• **Provided text**
* Begin *

Breaking the Math Myth

Xiawen also teaches mathematics, and this matters.

In the mountain villages of Meizhou, traditional beliefs still shape children’s ideas about themselves. Girls sometimes say:

“Math is too hard. I’m not suited for it.”

Some boys nod, as if this is simply true.

Xiawen knows it is not.

So she began using game co-creation to gently challenge this belief. She deliberately introduced themes related to SDG 5: Gender Equality. In regular lessons and game workshops, she repeated one message again and again:

“Girls can excel at math. Really, really well.”

Over time, the idea began to take root.

Once, a boy wrote in his game design:

“Girls can excel at math. This is real.”

Xiawen was deeply moved. Not in a dramatic way, but in the quiet way, a teacher feels when a small seed begins to grow. For her, education is an act of gentle persistence. It does not always change a child in one day. But it can slowly loosen the old beliefs that limit them, and open a door to a wider world.


When Learning Becomes Play

Another moment came from a fourth-grade boy whose math scores were usually low. Most of the time, he scored between 50 and 60. Then, on one midterm exam, he scored 80.

* End *

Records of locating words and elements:
* Begin *

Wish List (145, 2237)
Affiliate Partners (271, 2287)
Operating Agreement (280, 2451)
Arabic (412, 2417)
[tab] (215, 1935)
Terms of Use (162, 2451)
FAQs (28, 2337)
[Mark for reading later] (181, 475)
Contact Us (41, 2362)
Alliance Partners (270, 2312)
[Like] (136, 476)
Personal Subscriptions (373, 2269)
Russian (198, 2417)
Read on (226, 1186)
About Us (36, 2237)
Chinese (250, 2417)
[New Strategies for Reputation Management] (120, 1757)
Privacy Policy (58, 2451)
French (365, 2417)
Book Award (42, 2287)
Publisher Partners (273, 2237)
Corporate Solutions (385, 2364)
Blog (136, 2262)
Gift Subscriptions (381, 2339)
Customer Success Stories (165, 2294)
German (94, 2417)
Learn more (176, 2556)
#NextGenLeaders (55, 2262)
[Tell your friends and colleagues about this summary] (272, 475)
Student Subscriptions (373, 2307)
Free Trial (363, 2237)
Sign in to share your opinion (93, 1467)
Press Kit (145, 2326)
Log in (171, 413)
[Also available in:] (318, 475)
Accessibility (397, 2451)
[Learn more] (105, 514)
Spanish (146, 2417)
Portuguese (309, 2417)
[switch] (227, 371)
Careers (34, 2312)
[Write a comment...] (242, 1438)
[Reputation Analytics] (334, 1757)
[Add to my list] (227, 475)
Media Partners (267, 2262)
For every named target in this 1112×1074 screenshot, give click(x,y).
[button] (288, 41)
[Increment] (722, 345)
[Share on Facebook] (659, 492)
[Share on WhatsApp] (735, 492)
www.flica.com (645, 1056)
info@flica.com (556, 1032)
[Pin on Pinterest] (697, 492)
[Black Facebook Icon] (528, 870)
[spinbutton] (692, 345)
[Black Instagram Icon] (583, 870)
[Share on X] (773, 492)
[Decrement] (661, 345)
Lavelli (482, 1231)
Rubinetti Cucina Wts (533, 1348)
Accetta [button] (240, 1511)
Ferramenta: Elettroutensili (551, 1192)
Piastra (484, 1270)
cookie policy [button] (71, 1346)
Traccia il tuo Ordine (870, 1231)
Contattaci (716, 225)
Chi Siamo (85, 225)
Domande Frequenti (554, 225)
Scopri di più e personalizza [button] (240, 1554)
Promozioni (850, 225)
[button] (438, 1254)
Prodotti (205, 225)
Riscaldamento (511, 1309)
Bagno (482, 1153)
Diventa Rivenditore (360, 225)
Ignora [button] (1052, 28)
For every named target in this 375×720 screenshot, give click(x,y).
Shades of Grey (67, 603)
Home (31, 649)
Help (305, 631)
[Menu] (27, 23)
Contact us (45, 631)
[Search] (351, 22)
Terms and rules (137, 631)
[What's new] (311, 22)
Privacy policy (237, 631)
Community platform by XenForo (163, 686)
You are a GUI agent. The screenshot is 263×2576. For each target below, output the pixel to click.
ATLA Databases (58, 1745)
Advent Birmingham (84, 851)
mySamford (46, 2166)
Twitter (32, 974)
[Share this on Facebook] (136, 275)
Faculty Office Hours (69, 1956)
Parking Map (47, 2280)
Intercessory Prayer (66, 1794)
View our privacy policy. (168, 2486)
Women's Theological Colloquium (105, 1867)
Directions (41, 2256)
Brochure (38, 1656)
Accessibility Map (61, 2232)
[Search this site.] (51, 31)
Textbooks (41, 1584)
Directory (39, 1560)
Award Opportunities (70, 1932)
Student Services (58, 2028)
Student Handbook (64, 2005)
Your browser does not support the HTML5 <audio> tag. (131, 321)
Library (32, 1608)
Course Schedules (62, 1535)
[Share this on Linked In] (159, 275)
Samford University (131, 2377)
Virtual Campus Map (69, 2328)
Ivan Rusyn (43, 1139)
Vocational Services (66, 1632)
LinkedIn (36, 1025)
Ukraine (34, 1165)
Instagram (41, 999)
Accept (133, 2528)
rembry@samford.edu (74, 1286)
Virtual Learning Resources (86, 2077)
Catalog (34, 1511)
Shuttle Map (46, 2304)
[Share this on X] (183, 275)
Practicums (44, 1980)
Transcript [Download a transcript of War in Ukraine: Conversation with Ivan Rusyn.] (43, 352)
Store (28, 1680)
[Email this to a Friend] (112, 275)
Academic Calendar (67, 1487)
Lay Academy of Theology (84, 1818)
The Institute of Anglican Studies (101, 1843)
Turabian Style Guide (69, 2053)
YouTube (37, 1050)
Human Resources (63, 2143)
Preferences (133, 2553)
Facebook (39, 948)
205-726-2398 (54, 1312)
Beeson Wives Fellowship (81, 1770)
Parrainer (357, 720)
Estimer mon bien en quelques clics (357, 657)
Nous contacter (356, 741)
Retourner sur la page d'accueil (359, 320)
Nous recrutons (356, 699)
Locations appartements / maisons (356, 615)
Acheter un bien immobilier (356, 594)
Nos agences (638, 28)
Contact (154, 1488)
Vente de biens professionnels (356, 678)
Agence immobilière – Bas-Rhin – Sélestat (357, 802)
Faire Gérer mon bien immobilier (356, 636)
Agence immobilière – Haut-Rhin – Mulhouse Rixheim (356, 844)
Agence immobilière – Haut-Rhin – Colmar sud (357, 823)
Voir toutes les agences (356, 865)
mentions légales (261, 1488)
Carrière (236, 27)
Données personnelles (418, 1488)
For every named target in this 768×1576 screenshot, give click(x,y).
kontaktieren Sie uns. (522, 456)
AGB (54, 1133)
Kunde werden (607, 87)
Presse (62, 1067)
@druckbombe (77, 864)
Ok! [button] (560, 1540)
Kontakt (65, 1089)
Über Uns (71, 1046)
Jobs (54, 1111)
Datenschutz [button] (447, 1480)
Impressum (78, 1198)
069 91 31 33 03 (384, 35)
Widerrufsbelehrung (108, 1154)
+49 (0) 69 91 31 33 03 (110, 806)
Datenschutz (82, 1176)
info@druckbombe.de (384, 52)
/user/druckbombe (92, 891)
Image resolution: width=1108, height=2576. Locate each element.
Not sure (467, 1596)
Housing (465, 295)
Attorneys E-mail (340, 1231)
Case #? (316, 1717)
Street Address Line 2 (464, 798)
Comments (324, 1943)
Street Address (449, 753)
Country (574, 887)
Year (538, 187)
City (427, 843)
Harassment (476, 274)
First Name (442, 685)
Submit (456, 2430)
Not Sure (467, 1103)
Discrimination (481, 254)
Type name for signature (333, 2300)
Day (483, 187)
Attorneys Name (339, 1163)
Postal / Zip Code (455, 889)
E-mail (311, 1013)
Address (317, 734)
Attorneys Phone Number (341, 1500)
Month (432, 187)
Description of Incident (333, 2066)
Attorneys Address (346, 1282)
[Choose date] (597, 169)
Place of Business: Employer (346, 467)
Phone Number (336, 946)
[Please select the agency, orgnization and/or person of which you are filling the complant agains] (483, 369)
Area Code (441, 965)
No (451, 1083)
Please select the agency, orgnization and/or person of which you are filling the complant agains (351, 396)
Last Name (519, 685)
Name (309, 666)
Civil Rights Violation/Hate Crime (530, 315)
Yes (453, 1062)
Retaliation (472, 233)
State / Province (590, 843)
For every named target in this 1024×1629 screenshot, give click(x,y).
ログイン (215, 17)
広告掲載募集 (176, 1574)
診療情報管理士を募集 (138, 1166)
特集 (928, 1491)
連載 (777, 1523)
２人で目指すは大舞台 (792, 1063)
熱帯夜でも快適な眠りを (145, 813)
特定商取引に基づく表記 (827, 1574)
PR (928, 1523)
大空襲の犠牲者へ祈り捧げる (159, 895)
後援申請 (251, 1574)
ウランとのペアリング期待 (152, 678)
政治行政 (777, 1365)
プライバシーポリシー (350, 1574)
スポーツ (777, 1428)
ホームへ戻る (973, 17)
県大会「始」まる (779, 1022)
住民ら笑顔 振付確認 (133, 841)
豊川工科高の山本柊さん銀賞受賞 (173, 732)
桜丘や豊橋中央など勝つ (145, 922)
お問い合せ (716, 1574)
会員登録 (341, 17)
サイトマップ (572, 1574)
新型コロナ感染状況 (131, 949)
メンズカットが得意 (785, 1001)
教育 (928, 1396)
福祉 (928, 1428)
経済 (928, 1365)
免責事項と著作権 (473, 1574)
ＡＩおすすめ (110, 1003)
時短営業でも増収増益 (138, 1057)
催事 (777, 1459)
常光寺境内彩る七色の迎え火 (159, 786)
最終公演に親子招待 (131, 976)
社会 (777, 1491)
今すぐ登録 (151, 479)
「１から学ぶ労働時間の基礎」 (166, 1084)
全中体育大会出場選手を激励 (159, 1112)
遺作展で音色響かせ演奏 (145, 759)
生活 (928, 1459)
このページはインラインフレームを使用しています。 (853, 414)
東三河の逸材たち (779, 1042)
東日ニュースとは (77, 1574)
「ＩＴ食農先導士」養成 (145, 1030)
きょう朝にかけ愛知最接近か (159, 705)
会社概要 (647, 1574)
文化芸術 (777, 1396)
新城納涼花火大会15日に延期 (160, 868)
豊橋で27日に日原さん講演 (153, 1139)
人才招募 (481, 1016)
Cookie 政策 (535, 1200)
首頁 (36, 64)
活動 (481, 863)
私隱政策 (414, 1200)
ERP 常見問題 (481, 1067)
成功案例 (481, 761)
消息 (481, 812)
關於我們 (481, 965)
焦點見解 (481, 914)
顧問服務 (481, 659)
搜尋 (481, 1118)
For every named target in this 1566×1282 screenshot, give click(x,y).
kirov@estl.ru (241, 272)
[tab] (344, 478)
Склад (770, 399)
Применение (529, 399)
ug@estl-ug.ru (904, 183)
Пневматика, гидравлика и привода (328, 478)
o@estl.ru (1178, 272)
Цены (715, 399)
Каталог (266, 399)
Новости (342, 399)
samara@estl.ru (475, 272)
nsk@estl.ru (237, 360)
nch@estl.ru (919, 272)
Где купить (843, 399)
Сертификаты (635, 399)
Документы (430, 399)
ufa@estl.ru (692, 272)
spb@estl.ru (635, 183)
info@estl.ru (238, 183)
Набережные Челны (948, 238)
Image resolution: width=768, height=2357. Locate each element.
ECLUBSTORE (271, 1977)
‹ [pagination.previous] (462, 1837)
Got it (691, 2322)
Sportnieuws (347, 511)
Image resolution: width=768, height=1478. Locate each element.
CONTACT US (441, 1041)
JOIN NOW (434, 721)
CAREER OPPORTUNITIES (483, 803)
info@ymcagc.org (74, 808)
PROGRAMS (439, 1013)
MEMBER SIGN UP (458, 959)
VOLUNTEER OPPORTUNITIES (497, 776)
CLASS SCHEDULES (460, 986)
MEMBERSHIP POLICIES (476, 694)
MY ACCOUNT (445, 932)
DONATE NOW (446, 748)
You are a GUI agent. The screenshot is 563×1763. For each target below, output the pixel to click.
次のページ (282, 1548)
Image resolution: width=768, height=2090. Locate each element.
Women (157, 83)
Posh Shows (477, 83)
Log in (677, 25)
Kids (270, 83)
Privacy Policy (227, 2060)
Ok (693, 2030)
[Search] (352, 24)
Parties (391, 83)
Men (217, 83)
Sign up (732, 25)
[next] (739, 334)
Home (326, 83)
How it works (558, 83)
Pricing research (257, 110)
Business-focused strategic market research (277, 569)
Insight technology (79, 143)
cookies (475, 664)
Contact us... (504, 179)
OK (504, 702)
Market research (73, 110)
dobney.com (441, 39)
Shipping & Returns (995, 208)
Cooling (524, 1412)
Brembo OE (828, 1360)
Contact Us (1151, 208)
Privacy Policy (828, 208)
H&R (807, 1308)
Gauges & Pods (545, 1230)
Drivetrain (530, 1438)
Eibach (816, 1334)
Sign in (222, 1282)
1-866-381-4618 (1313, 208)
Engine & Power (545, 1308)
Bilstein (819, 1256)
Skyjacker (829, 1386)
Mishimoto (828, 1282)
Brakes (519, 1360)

* End *

• **Written problem 1**
Answer these questions about the piece on Xiawen's teaching:
(a) Which SDG theme did Xiawen deliberately introduce?
(b) What did one boy write in his game design?
(c) What did the fourth-grade boy score on one midterm exam?
• **Written problem 2**
Can you go on with the piece on Xiawen's teaching, starting right after its last sentence?

• **Right answer 1**
(a) SDG 5: Gender Equality.
(b) "Girls can excel at math. This is real."
(c) 80.

• **Right answer 2**
For some children, 80 might not seem extraordinary. For him, it was huge progress.

Xiawen called him to her office and asked how he did it.

He looked up and said seriously:

“Teacher, I did it myself.”

Then, after a pause, he added:

“Teacher, I played this game pretty well, didn’t I?”

Xiawen froze. Later, she understood what he meant. The boy had treated the exam like a game. He had taken the thinking methods from game co-creation — breaking down problems, testing strategies, making choices — and applied them to learning.

The exam was no longer only pressure.

It had become a design problem to solve.

That realization touched Xiawen deeply. The workshop had not only helped him understand a subject. It had opened a new way for him to approach learning. When a child can see learning as something to play with, explore, and respond to, he is no longer only being evaluated.

He is actively designing his own way forward.

Through SDG Hero, children explore gender equality, learning confidence, and the courage to try.
Through SDG Hero, children explore gender equality, learning confidence, and the courage to try.

From Perfection to Possibility

Xiawen says that becoming a rural teacher and becoming a Game Master share something in common.

Neither path was as smooth as she imagined.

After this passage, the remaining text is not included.